Seeing how completely the Civil Rights Cases Thirteenth Amendment arguments could be dismantled, I wondered why we see so little modern day uses of the Thirteenth Amendment. When I asked my professor about this, one part of her answer was to look at the peonage cases. While there are plenty of cases that exemplify the grotesque labor conditions of the South for Black workers, I am going to focus on the case of Pollock v. Williams because of the then Attorney General’s interpretation of it having major implications for the development of capitalism following the loss of the chattel slavery labor source. Florida had a state statute, making it a crime to leave a job without repaying an advance made by the employer to the worker. We continue to see this method of peonage used today in both legal (i.e. crowdworking per its initial labor investment in marketing oneself and bidding for jobs) and black market contexts (i.e. human trafficking in which the laborer is “indebted” to the person who provided them transportation to the country they work in). The Supreme Court struck down Florida’s statute, saying that the purpose of the Thirteenth Amendment went beyond the restrictive context of disallowing slavery; the Court stated that the Thirteenth Amendment was meant to “maintain a system of completely free and voluntary labor throughout the United States.” Attorney General Biddle took this opinion a step forward: as Risa L. Goluboff writes, Biddle believed the Thirteenth Amendment “meant the creation and protection of a unitary, national labor market.” Herein we see the capitalist motivation for Attorney General Biddle to go after peonage laws: like fascism on a macro-scale, peonage laws were meant to entrust the state with steering the labor market in ways that privileged corporations.

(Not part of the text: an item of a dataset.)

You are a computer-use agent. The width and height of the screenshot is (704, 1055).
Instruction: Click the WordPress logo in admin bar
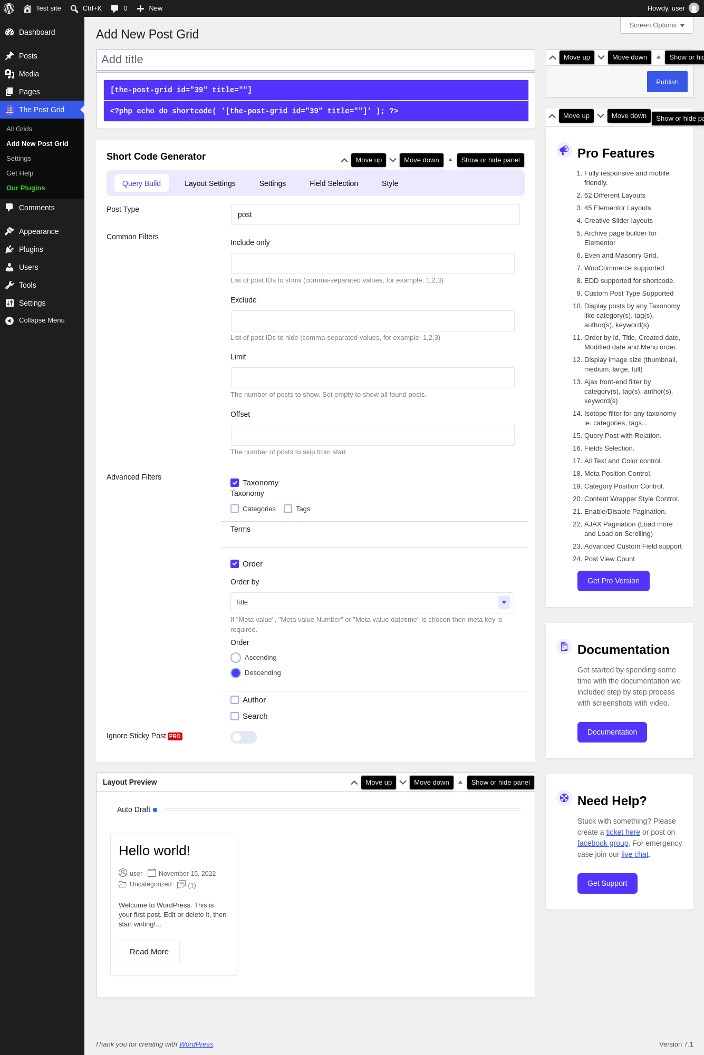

Biddle foresaw that this methodology would create economic crisis as chattel slavery had done before it. His motivation was largely what David Harvey describes as capitalism’s tendency to move around, rather than solve, its economic crises. As Marxists we of course know that no matter how unitary or nationally-cohesive, capitalism will always bring itself to crisis again.

Nevertheless, the struggle against peonage laws (and it should be noted there were huge community forces behind this resistance as well) fits into a transitional programme regardless of the capitalists. As noted by Jennifer Roesch, “a discussion of the relationship between racism and capitalism has never been more relevant [than today].” Because of how pervasively anti-Black racism under-girds United States capitalism, it is necessary to prioritize targeting those racist structures even if it fails to create an alternative to capitalism in the short-term. For this reason, I think the next big 13th Amendment cases lie in going after these “crowdworking” companies. “Crowdworking” is the neoliberal globalization of the peonage system, only disguising the “advance” as a payment through labor rather than a payment through currency. It conforms with Biddle’s idea of a unitary, though international rather than national, labor market. Thus it is clearly an action to build further consciousness, rather than repeating the actions and frameworks of Biddle. Certainly it is a more complicated issue than this simple brief outline, but I sincerely hope that with the success of the Black Lives Matter movement will come a renewed interest in dismantling the racist exploitation in capitalist labor markets using the Thirteenth Amendment.